In public markets, you don’t gain impact by giving up returns on a risk-adjusted basis. In other words, if you invest in mutual funds with a conscience, go for the ones what are well-managed and have good risk-adjusted returns. The problem is that most funds in the ESG space are pretty mediocre, which is true for public mutual funds in general, said Goldstein. But new SRI funds are coming out all the time – both ETFs and actively managed funds – increasing the chances that more of them will be able to post competitive risk-adjusted total returns.
Think of private market impact investing like an illiquid alternative investment. Your money will be tied up for a considerable time, and you may not get the return you want. However, it’s in the private markets that most innovation in social change is happening, and where foundations and other large investors can effect important change.
Imprint Capital, for example, helped a prominent foundation invest in Revolution Foods, a provider of healthy meals at schools for more than 50,000 kids, 80% of whom qualify for reduced-priced lunches. Arguably, says Goldstein, the bigger impact of that investment was helping to focus the foundation’s policy initiatives, which led to new and better government standards for school food.
Focus on execution and making it real. Wealthy families, especially ones with foundations, are starting to debate how much of an orientation they want to impact investing. A family foundation that Goldstein advised had people who wanted to keep impact investing at just 3% all the way up to 100%. There’s really not much point in debating overall target levels, Goldstein says. What people should really be debating is how good the market is.
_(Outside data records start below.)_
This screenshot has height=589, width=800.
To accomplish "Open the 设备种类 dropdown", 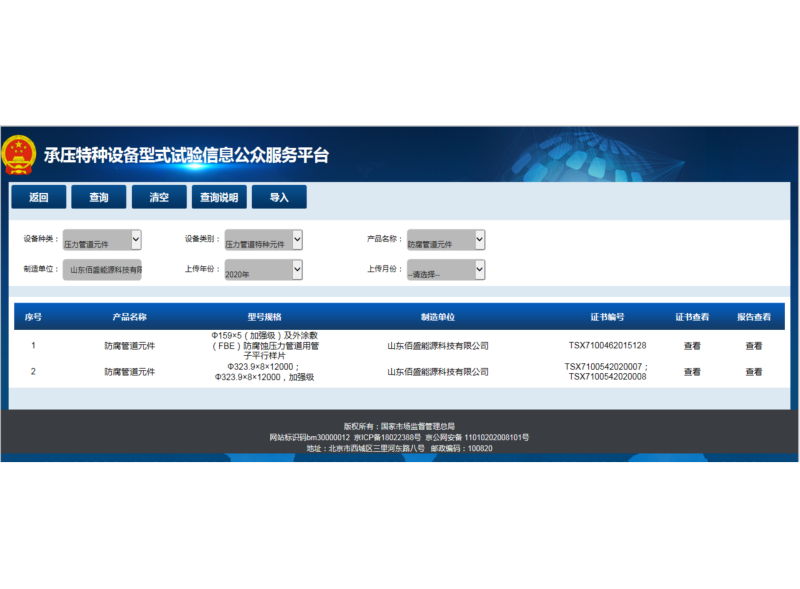I will coord(102,240).
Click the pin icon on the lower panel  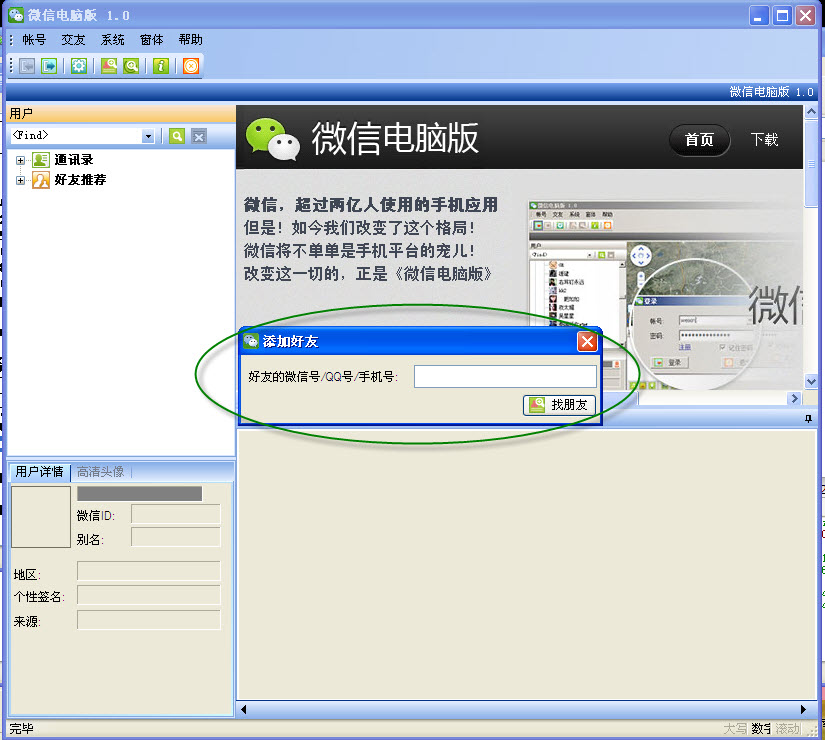pos(809,420)
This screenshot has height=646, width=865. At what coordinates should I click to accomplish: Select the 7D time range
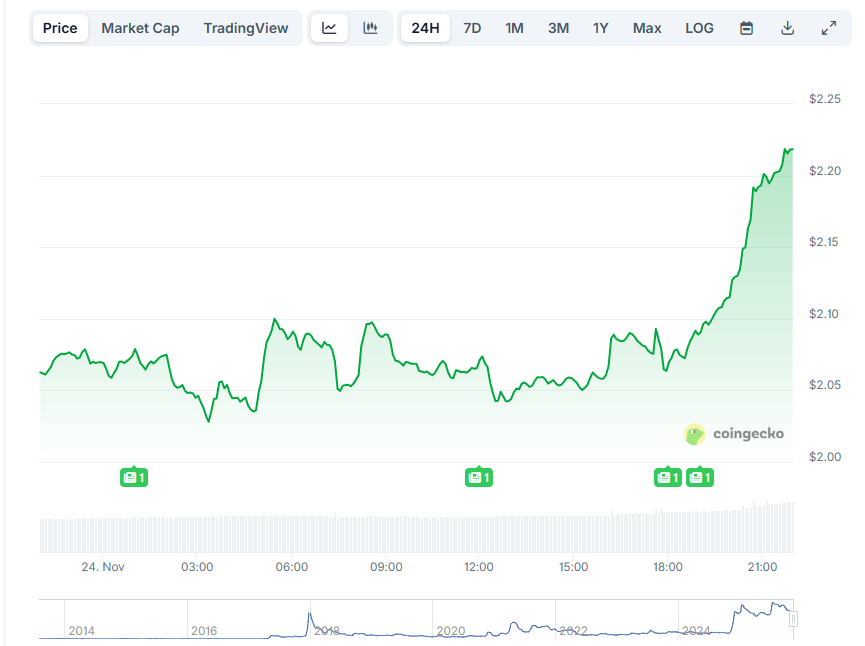(x=472, y=28)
That is, they should be asking: “Where can we find the deals that will allow us to actually invest for a likely return that meets our expectations?”
John and his team advised this family foundation to go through the same process it does with regular investments. The end result? Nearly three years later, the foundation is 51% in impact investments. And people on both sides of the argument are happy.
In another project, Imprint advised a major foundation as it worked with an investment firm to put $100 million into what is essentially a “clean” version of the Russell 3000 Stock Index. Using data about greenhouse gas emissions, this customized investment strategy overweights carbon-efficient companies and underweights those slower to deal with climate change, while avoiding coal companies altogether.
Anyone can get involved. Impact investing is increasingly becoming “democratized,” possible at all levels of participation. For example, the Calvert Community Investment Note, more than 20 years in existence, now requires just a $20 minimum investment. It works like a Certificate of Deposit, invested in a portfolio of loans to social impact organizations.